The Labour leader will quote Sir Tony Blair to dub his party the ‘political wing of the British people’.
26 September 2022
Sir Keir Starmer will be buoyed by promising polling for Labour as he accuses the Tories of losing control of the economy and vows to get the UK “out of this endless cycle of crisis”.
He will quote Sir Tony Blair to dub Labour the “political wing of the British people”, as a new YouGov survey suggests the party has opened up a 17-point lead over the Conservatives – the greatest since the firm began polling in 2001.
Sir Keir will outline an ambition to “turn the UK into a growth superpower” as he argues Labour is the party of financial responsibility after the pound plummeted in response to the Tories’ plans to borrow billions to pay for massive tax cuts.
He will argue Labour is now the party of “sound money”.
But his direct quoting of Sir Tony, the last Labour leader to win a general election, also seeks to put further distance between himself and his predecessor Jeremy Corbyn.
The Conservatives accused Labour of “another relaunch full of vacuous statements and empty promises, with no details”, as they claimed “no one knows what Starmer stands for”.
“Starmer is a weak leader with no plan to grow the economy,” a Tory spokesman said.
“This Conservative Government is taking bold and decisive action to grow the economy and get Britain moving again.”
Sir Tony referred to New Labour as the “political wing of the British people” ahead of his landslide 1997 election victory, in a departure from the party being described as the political wing of the union movement.
A Labour spokesman said echoing Sir Tony is an intentional move to show that Labour is “back in the centre ground” and in the “mainstream” of public opinion.
“Ultimately he wants to be the next Labour leader who takes the party from opposition into government,” the spokesman said.
He accepted Sir Keir has overhauled the party to distance it from the one led to two general election defeats under Mr Corbyn, who is sitting as an independent MP as he fights suspension.
“We’ve changed the party to make sure we’re in tune with the instincts and aspirations of the British people once again,” the spokesman said.
One of the changes to the party he was noting was how he opened the party’s conference with a tribute to the Queen in form of singing the national anthem.
Sir Keir’s strategy to boost growth includes a green prosperity plan to create one million new jobs in towns and cities across the country.
He was committing to begin this mission, to also include bringing down energy bills, raising living standards and tackling the climate crisis, within 100 days of forming a government.
To achieve this, he will say, requires “a different way of working”, developing “the biggest partnership between government, business and communities this country has ever seen”.

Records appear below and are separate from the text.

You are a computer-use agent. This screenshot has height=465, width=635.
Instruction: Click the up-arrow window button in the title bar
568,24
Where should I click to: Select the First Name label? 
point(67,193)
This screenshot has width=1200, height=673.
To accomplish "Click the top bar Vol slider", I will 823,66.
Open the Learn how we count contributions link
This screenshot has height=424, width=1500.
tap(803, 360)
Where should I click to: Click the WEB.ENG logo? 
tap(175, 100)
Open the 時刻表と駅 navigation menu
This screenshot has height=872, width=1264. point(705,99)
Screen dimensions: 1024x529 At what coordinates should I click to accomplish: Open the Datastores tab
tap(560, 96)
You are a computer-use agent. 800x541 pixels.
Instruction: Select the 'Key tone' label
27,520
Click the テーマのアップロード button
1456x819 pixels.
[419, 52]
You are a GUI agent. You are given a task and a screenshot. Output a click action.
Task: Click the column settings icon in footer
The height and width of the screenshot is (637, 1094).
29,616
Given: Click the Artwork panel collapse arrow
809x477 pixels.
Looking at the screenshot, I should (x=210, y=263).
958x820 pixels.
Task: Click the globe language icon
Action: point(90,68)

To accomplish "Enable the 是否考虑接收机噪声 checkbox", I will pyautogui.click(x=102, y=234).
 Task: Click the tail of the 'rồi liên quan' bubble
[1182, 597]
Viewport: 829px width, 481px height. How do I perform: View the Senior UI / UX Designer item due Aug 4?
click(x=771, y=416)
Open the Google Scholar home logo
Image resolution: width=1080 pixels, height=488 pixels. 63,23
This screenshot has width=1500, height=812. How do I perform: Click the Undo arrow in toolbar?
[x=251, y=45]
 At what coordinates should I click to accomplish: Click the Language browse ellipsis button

Sir Keir will argue “we cannot afford to miss out” on the opportunity to lead the world in renewable energy, electric vehicles and harnessing new hydrogen power.
Sir Kier was set to attack the Conservatives on the economy by saying: “What we’ve seen from the Government in the past few days has no precedent.
“They’ve lost control of the British economy – and for what? For tax cuts for the richest one per cent in our society.”
The Labour spokesman argued the party would borrow less than the Tories, after Chancellor Kwasi Kwarteng revealed the biggest package of tax cuts for 50 years.
But the aide conceded that the party was accepting a higher level of borrowing than before the Chancellor’s package of tax cuts last Friday.
Sir Keir is pledging to reverse the abolition of the top rate of tax for the nation’s wealthiest, but was supporting the reduction of the bottom rate to 19p in the pound.
Shadow chancellor Rachel Reeves has said her fiscal rules set out that increased borrowing is permitted during national emergencies.
Sir Keir will declare that Labour will get the UK “out of this endless cycle of crisis with a fresh start, a new set of priorities and a new way of governing”.
“We should never be left cowering in a brace position, worrying about how to get through a winter. It’s time for Britain to stand tall again,” he will add.
The YouGov polling for The Times suggests widespread public dissatisfaction with the Government’s mini-budget on Friday, with 72% of voters – including 69% of those who voted Tory in 2019 – opposing Mr Kwarteng’s move to axe the top rate of 45% tax for those earning more than £150,000.
The survey also finds that 71% of the electorate, including 67% of Tory voters, disagree with the Government’s decision to lift restrictions on bankers’ bonuses.
Only 9% of voters thought the budget would benefit them financially, and just 15% believed it would help boost economic growth.
The polling, conducted over the weekend, suggests Tory support had dropped by four points to 28% in the wake of the budget and Labour’s had surged by five points to 45%, with the Lib Dems unchanged on 8%.
It comes as the pound crashed to its lowest level for at least half a century and the Bank of England issued a statement saying it “will not hesitate” to raise interest rates if needed.